Abstract

The unsigned programmatic note opening Revista de Occidente (1923): the review will serve the vital curiosity of those who want to know ‘where the world is going’, with intensive, hierarchized information, its back to politics, and contributors from across the West. An editorial statement of purpose.

Testo originale spagnolo · Obras completas — Fundación Ortega y Gasset · pubblico dominio

Los propósitos de la Revista de Occidente son bastante sencillos. Existe en España e Hispano-América un número crecido de personas que se complacen en una gozosa y serena contemplación de las ideas y del arte. Asimismo les interesa recibir de cuando en cuando noticias claras y meditadas de lo que se siente, se hace y se padece en el mundo: ni el relato inerte de los hechos, ni la interpretación superficial y apasionada que el periódico les ofrece, concuerdan con su deseo. Esta curiosidad, que va lo mismo al pensamiento o la poesía que al acontecimiento público y al secreto rumbo de las naciones, es bajo su aspecto de dispersión e indisciplina, la más natural, la más orgánica. Es la curiosidad ni exclusivamente estética ni especialmente científica o política. Es la vital curiosidad que el individuo de nervios alerta siente por el vasto germinar de la vida en torno y es el deseo de vivir cara a cara con la honda realidad contemporánea.

En la sazón presente adquiere mayor urgencia este afán de conocer «por dónde va el mundo», pues surgen dondequiera los síntomas de una profunda transformación en las ideas, en los sentimientos, en las maneras, en las instituciones. Muchas gentes comienzan a sentir la penosa impresión de ver su existencia invadida por el caos. Y, sin embargo, un poco de claridad, otro poco de orden y suficiente jerarquía en la información les revelaría pronto el plano de la nueva arquitectura en que la vida occidental se está reconstruyendo.

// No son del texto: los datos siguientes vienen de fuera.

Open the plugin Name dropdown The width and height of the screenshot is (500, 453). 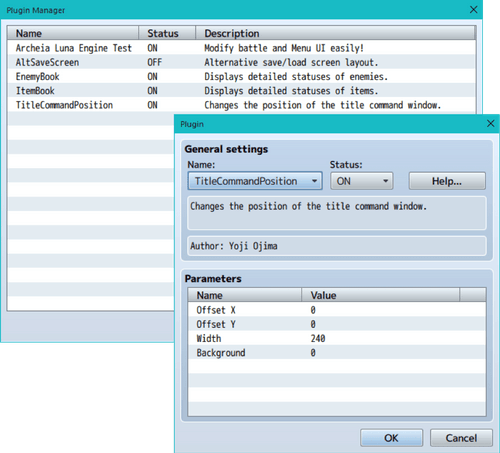[255, 181]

La Revista de Occidente quisiera ponerse al servicio de ese estado de espíritu característico de nuestra época. Por esta razón, ni es un repertorio meramente literario ni ceñudamente científico. De espaldas a toda política, ya que la política no aspira nunca a entender las cosas, procurará esta Revista ir presentando a sus lectores el panorama esencial de la vida europea y americana. Nuestra información tendrá, pues, un carácter intensivo y jerarquizado. No basta que un hecho acontezca o un libro se publique para que deba hablarse de ellos. La información extensiva sólo sirve para confundir más al espíritu, favoreciendo lo insignificante en detrimento de lo selecto y eficaz. Nuestra Revista reservará su atención para los temas que verdaderamente importan y procurará tratarlos con la amplitud y rigor necesarios para su fecunda asimilación.

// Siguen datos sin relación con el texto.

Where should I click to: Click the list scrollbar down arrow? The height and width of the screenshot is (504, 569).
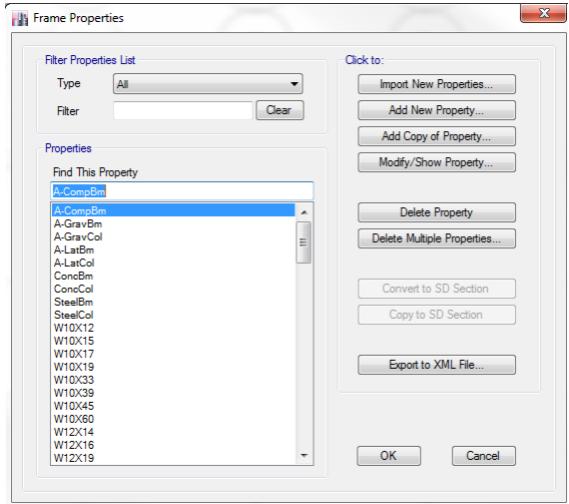point(304,455)
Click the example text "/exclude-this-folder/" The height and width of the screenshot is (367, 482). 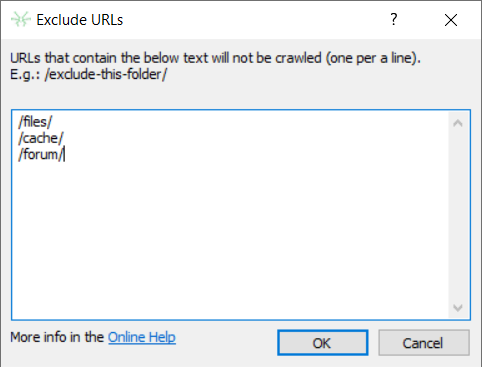[106, 74]
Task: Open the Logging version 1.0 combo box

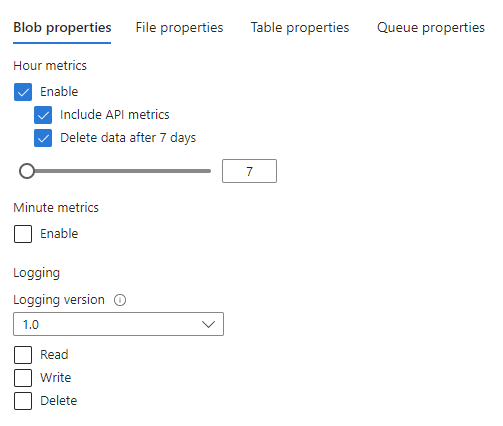Action: (x=118, y=324)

La occidentalidad del título alude a uno de los rasgos más genuinos del momento actual. La postguerra, bajo adversas apariencias, ha aproximado a los pueblos. Los vocablos de hostilidad no impiden que hoy cuenten más los unos con los otros y, aunque de mal humor, se penetren y convivan. Antes de la guerra existía, en cambio, un internacionalismo verbal y de gesto, un cosmopolitismo abstracto, engañoso, que nacía previa anulación de las peculiaridades nacionales. Era el cosmopolitismo obrerista, bancario, de Hotel Ritz y sleeping-car. Tras él pervivían los pueblos en rigorosa incomunicación. El cosmopolitismo de hoy es mejor, y en vez de suponer un abandono de los genios y destinos étnicos, significa su reconocimiento y confrontación.

Ello es que, sin deliberado acuerdo, casi todas las revistas de Europa y América se van llenando de firmas extranjeras. Así, nosotros atenderemos a las cosas de España, pero, a la vez, traeremos a estas páginas la colaboración de todos los hombres de Occidente cuya palabra ejemplar signifique una pulsación interesante del alma contemporánea.

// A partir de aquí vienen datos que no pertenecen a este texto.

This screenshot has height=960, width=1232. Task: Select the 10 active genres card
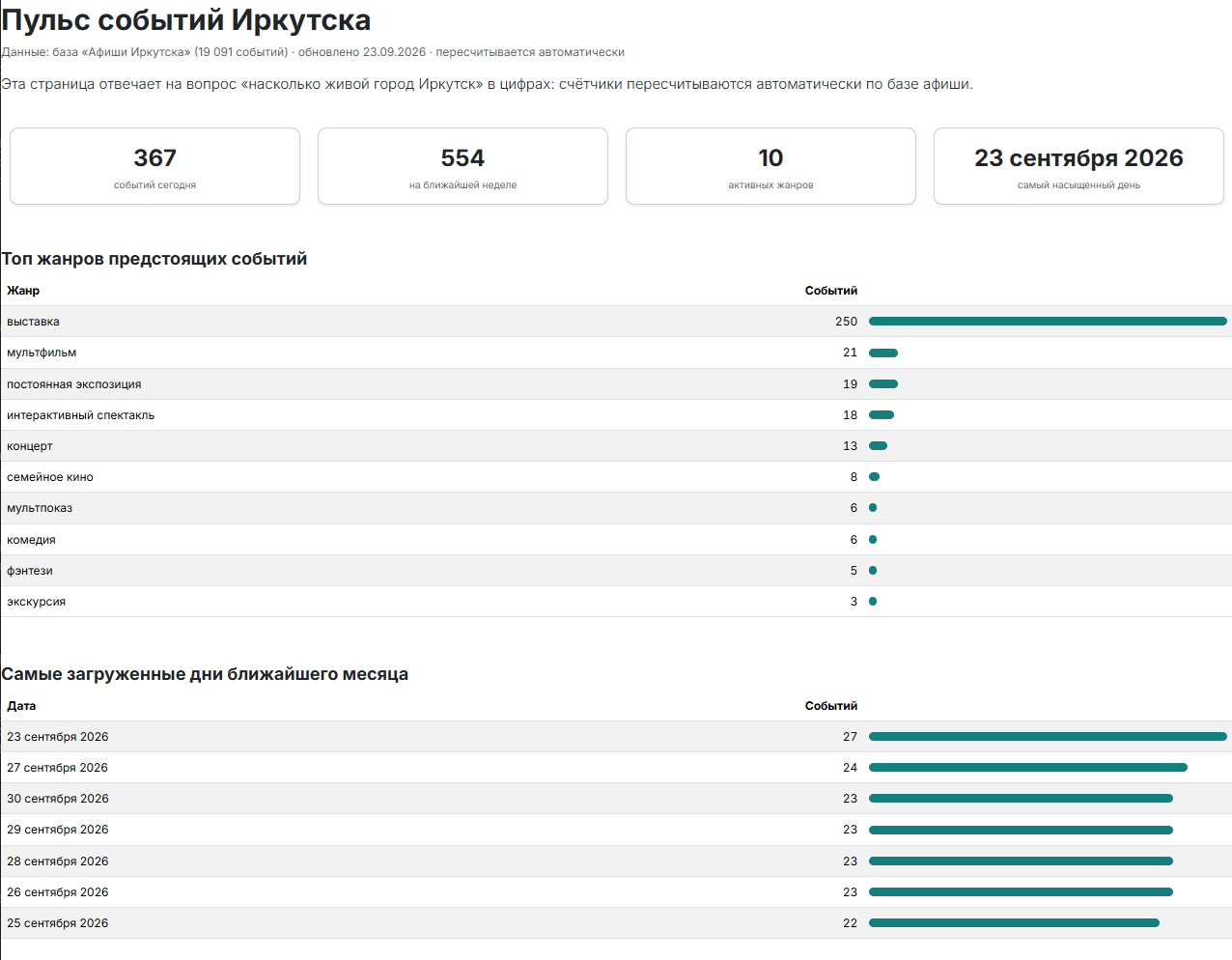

Esperamos poco a poco, corrigiendo en cada número los defectos del anterior, conseguir que algún día sea esta Revista el recinto tranquilo y correcto donde vengan a asomarse todos los espíritus resueltos a ver claro.

¡Claridad, claridad, demandan ante todo los tiempos que vienen! El viejo cariz de la existencia va siendo arrumbado vertiginosamente, y adopta el presente nueva faz y entrañas nuevas. Hay en el aire occidental disueltas emociones de viaje: la alegría de partir, el temblor de la peripecia, la ilusión de llegar y el miedo a perderse.